Atualizado: 23/09/2022.
Em reunião com líderes do Senado na manhã de segunda-feira (19) o Presidente da casa Senador Rodrigo Pacheco (PSD-MG), apresentou quatro projetos selecionados para tentar viabilizar o piso da enfermagem. A medida que garantiria o pagamento de ao menos R$ 4.750 para Enfermeiros R$ 3.325 para Técnicos de Enfermagem e R$ 2.375 para Axilares de Enfermagem e Parteiras foi aprovada pelo Congresso e sancionada pelo presidente Jair Bolsonaro, mas foi suspensa pelo Supremo Tribunal Federal (STF) sob o argumento que os congressistas não apontaram a fonte de recursos para custear os gastos.
Os senadores estimam que o impacto financeiro do aumento salarial será de no máximo de R$ 16 bilhões para os cofres públicos. Entre os projetos em análise o PLP 44/22 de autoria do Senador Luiz Carlos Heinze (PP-RS) é apontado como alternativa, mais imediata para tirar a lei do papel. O projeto autoriza estados e municípios a remanejarem recursos parados em fundos de saúde. Se aprovado o projeto liberaria cerca de R$ 7 bilhões aos cofres públicos, vistos como solução no longo prazo estão sendo estudados o PL 798/21 que reedita o programa de repatriamento de recursos; o PL 458/21 que trata da atualização patrimonial, além do PL 1417/21 que prevê auxílio financeiro emergencial para as santas casas e hospitais filantrópicos.
Para não atrasar muito a solução, propostas mais polêmicas e sem consenso, como a legalização dos jogos de azar e minirreformas tributárias não entrarão no debate.
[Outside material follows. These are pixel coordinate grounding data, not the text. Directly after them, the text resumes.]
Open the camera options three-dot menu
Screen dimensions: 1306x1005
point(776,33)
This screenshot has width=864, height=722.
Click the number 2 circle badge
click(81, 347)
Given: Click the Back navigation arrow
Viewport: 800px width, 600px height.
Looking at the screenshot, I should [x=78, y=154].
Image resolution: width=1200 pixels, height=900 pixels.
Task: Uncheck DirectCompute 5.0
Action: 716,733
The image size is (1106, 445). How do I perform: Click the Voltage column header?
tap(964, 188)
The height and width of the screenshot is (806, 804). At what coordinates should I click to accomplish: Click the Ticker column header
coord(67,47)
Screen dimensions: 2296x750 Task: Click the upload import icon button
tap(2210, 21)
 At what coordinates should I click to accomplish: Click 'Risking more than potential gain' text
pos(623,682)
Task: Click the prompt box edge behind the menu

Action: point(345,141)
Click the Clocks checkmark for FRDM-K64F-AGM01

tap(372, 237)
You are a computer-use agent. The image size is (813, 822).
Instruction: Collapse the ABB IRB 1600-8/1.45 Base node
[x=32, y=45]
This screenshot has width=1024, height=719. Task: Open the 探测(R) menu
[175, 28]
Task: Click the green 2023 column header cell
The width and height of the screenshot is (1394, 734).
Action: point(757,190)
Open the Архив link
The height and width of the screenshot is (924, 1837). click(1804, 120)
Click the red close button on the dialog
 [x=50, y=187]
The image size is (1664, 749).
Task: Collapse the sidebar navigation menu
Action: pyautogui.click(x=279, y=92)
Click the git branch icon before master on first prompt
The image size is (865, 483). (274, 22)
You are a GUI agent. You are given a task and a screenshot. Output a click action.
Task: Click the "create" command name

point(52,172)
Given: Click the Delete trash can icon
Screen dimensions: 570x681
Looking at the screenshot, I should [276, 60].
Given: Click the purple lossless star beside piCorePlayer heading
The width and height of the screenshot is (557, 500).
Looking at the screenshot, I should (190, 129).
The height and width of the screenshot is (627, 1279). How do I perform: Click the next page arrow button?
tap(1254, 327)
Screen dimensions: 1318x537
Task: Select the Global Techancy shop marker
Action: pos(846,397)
Outra preocupação é com os profissionais que atuam na iniciativa privada. Neste caso, a ideia é desonerar a folha de pagamento da categoria. A expectativa é de que Pacheco se encontre ainda hoje com o ministro da Economia, Paulo Guedes, com o ministro Ciro Nogueira (Casa Civil) e com Célio Faria (Secretaria de Governo) para discutir as propostas apresentadas. O presidente da Câmara, Arthur Lira (PP-AL), também deve sentar com o presidente do Senado na tentativa de destravar o piso.